By Hap Erstein
With two parts wisecracks and one part wisdom, Lisa Loomer has aimed her word processor at some of contemporary life’s intriguing social issues.
She has illuminated our views on employing Third World nannies (Living Out), body modification rituals (The Waiting Room) and efforts to become parents (Expecting Isabel) with highly theatrical humor.
Belonging unmistakably to that same family of plays is Distracted, a look through the comic microscope at the perplexing epidemic of the childhood condition, attention deficit (hyperactivity) disorder. Now receiving its area premiere at Boca Raton’s Caldwell Theatre, the play is certainly informative, supplies laughs at regular intervals, and is directed capably by Clive Cholerton in a expertly performed production with first-rate video visuals culled by Sean Lawson.

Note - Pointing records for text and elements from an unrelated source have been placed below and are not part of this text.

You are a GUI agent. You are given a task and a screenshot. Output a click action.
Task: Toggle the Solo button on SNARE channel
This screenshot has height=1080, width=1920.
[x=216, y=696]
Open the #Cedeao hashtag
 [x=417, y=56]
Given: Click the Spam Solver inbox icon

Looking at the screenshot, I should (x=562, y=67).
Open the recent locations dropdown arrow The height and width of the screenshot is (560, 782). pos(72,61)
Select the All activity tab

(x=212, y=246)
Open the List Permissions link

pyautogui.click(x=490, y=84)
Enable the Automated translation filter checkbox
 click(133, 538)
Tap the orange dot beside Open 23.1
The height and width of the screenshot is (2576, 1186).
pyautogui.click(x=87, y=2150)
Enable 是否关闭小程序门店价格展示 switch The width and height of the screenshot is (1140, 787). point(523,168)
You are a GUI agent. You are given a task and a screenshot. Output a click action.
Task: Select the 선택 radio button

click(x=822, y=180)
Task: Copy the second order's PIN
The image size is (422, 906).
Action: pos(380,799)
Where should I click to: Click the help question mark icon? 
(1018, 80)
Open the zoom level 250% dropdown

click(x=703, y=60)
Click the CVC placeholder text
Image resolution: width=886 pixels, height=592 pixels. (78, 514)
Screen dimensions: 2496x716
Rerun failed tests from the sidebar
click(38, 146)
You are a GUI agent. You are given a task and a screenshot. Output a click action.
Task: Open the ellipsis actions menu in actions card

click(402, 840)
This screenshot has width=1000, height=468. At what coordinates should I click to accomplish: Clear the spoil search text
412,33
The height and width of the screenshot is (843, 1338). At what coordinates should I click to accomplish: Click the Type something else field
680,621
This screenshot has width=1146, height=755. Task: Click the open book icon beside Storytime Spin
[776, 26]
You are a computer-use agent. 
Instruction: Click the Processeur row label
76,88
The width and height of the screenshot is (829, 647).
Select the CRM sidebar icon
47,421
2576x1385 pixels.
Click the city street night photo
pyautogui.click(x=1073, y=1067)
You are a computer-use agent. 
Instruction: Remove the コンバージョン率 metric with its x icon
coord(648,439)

But eventually Loomer feels compelling to provide a solution to this medical stumper, or at least some solace for parents driven to distraction by their overly rambunctious offspring. And when she does, it is with a tidy, simplistic homily that all but destroys the goodwill she had amassed up to that point.
Helping considerably to finesse the script’s eventual letdown is Laura Turnbull as the mother of a 9-year-old suburban hellion named Jesse. Audience members with a world view like W.C. Fields’ will be pleased and relieved to hear that the tot is heard, but not seen, for most of the evening.
Still, he is on everyone’s mind as Mama – yes, that’s the only label Loomer gives her – begins her journey of discovery, visiting clueless, contradictory doctors, impatient, disinterested teachers and meddlesome neighboring moms, trying to find a way to restore some normalcy – whatever that is – to Jesse and her family.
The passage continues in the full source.